'

I’m taking a class with Antonia Ruppel reading Meghadūtam in Sanskrit, using Kale’s text. In parallel, I’m reading The Cloud of Longing: A New Translation and Eco-Aesthetic Study of Kālidāsa’s Meghadūta by E. H. Rick Jarow. Jarow has some interesting things to say. Here are a few.

Implied here is the problem of encountering a tradition that is not primarily concerned with time as progressive teleology, as simulating the biography of a human ego. In both Indian Kāvya and Śāstra (scriptural) literatures, time is depicted as being extensively vast and circular, recurring through manifest and unmanifest cycles (vyakta/avyakta), issuing forth through eons to be absorbed in watery dissolution and reemerge again.

Jarow, E. H. Rick. The Cloud of Longing: A New Translation and Eco-Aesthetic Study of Kalidasa’s Meghaduta (pp. 51-52). Oxford University Press.

While listening to Barry McGovern read Finnegans Wake, the above passage came to mind and I thought about how congruent Joyce and Kālidāsa are.

What is known in Saussurean terms as “écriture” was thought of as a lower, discursive level of the whole of language, Vāc, and thus a crutch for the weakened minds of a “fallen” (kali-yuga) era. The power of the text traditionally emerged in its recitation (considered to be a meritorious act), which was controlled by its own ritualistic logic. Abhinavagupta thus describes the sahṛdaya, or “sensitive reader” (lit. with heart), as one who has had the mirror of his or her heart polished through the constant recitation and study of poetry. While self/speech relationships may have varied throughout the poetic tradition, the author was not thought of as the origin or controller of speech and the poetic voice was not one of individual personality.

Jarow, E. H. Rick. The Cloud of Longing: A New Translation and Eco-Aesthetic Study of Kalidasa’s Meghaduta (p. 52). Oxford University Press. Kindle Edition.

A bit further on…

The viśeṣaṇa, or unique quality of poetic composition, was not sought for uniquely in the author but in the text, or more specifically, in the suggestive power of language and its relationship to the reader-hearer. This is something to keep in the foreground.

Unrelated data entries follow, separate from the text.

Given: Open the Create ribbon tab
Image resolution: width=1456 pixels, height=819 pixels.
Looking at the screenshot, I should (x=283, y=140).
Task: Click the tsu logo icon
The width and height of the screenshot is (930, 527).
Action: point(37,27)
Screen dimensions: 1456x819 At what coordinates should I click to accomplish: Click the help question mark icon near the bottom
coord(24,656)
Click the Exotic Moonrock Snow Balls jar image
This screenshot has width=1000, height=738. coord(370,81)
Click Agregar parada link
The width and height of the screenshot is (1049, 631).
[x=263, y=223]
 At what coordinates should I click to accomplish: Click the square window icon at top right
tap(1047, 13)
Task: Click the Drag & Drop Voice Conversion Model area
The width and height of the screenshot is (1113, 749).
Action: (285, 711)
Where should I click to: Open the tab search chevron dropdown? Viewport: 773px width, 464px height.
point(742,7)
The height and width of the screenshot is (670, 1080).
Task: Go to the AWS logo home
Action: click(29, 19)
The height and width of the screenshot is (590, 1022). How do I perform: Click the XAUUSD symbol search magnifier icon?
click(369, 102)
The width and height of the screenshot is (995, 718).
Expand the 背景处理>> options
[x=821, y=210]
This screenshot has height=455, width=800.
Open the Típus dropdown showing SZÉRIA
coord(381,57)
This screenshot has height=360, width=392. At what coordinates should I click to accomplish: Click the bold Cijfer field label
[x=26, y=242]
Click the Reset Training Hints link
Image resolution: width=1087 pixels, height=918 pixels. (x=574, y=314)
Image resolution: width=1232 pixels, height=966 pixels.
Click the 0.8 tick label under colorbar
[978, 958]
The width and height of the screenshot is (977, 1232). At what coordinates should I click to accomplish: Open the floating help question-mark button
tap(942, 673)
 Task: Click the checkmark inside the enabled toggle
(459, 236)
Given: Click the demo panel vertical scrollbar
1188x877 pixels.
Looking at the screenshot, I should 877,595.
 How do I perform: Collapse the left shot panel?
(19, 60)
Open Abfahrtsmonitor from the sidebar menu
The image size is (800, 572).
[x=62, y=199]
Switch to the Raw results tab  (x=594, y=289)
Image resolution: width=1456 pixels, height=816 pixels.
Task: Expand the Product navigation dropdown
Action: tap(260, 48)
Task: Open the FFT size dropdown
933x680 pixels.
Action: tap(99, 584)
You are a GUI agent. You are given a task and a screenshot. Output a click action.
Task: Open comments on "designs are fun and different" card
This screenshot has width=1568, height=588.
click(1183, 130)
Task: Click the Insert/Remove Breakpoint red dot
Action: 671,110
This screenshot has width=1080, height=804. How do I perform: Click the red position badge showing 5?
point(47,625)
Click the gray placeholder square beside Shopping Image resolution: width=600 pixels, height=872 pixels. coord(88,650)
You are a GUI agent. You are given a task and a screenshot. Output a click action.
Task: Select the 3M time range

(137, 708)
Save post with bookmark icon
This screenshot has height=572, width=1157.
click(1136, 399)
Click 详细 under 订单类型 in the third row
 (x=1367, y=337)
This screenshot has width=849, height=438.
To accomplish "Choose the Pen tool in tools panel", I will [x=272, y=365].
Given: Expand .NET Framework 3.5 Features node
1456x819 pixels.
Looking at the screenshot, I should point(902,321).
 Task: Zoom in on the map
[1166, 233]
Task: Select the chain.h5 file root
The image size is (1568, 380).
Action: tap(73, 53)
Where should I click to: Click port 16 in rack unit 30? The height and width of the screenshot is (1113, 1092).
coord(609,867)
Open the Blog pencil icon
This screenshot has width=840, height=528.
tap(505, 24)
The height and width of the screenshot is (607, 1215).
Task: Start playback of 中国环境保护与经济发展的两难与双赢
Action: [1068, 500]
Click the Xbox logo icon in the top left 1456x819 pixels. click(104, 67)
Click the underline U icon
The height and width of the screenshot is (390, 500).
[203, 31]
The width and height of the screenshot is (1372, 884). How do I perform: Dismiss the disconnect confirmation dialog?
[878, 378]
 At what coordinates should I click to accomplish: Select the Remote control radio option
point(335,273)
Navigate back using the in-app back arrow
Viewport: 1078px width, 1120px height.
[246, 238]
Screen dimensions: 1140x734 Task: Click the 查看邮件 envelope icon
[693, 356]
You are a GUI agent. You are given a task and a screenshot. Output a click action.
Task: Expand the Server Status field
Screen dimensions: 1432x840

Jarow, E. H. Rick. The Cloud of Longing: A New Translation and Eco-Aesthetic Study of Kalidasa’s Meghaduta (p. 52). Oxford University Press. Kindle Edition.

And to cap it, for now…

…the Indian tradition envisions the field of language as being embedded within the field of nature and hence able to effect transformations in nature. This sensibility becomes evident in reading Kālidāsa, since we know nothing at all about his person, neither from his works nor from historical documentation. The poet neither refers to himself nor to any particular time. Rather, the virtuosity of resonant language interacts with both mythic memory and geographical phenomena, lifting the reader-hearer out of separate categories and into rasa.

Jarow, E. H. Rick. The Cloud of Longing: A New Translation and Eco-Aesthetic Study of Kalidasa’s Meghaduta (p. 53). Oxford University Press. Kindle Edition.